On July 3, the Obama administration said that it will not enforce the mandate until 2015, though the law states it “shall” be in effect as of January 1, 2014. The CBO calculates $10 billion in lost revenue from penalties that noncompliant employers would have paid had the mandate been enforced in 2014. The CBO also estimates that only 1 million workers will lose on-the-job coverage “because few employers are likely to drop health insurance from their employees’ compensation packages for just one year.” The CBO assumes half these 1 million workers will enroll in taxpayer-subsidized plans on the exchanges, adding $3 billion to the costs of the health exchanges in 2014. The Obama administration’s decision to delay the mandate shifts these costs from employers to taxpayers.

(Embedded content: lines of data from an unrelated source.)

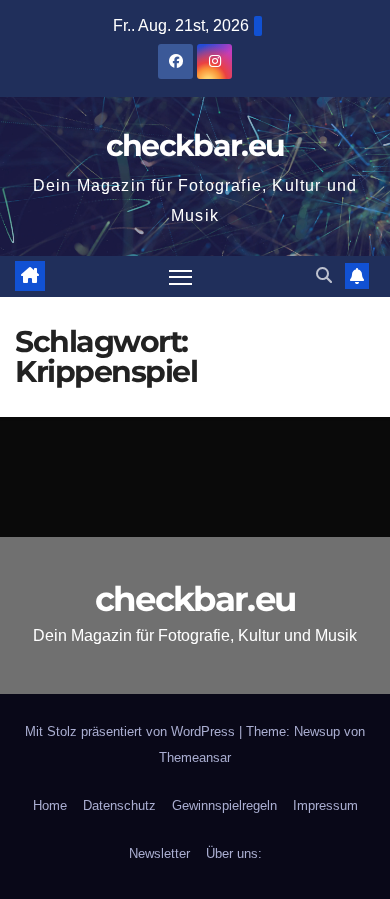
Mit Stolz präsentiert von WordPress (132, 731)
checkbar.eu (195, 145)
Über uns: (234, 853)
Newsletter (159, 853)
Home (50, 805)
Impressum (325, 805)
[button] (324, 275)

That’s the CBO calculation. But it omits two additional, very sizable costs. One is the cost of covering the dependents of these workers who lose on-the-job coverage. On February 1, 2013, the Internal Revenue Service ruled that so long as workers are offered “affordable” on-the-job coverage for themselves, their dependents will not be eligible for subsidized coverage on the health exchanges. That ruling sparked outrage from many health advocates, because it threatened to leave millions of many spouses and children uncovered. But delaying the employer mandate means that not only will workers be eligible for subsidies but so will their dependents, adding billions more in costs that the CBO failed to include.

But there’s more. The CBO concluded reasonably that only a few large employers who currently offer coverage are likely to change course because of a one year delay in the mandate. Yet according to the Employee Benefits Research Institute (Bulletin 376), there are 6.9 million full time workers whose employers currently do not provide coverage and would have been required for the first time to provide it in 2014 under the employer mandate. Add to that figure another 3.1 million workers whose employers currently provide plans with annual and lifetime caps that will not be permitted after January 1, 2014, when waivers allowing these plans expire.

All in all, these 10 million workers will face a choice on January 1, 2014 of paying the penalty for being uninsured or enrolling on the exchange, in some cases along with dependents. It’s difficult to predict how many will choose to enroll, but the cost will be several times the CBO estimate.

The Obama administration’s decision not to implement the employer mandate on January 1, 2014 violates the law. Presidents do not have the constitutional authority to pick and choose what parts of the law will be implemented. This is not a victimless crime. It clobbers taxpayers, adding far more to the cost of Obamacare than the CBO admits.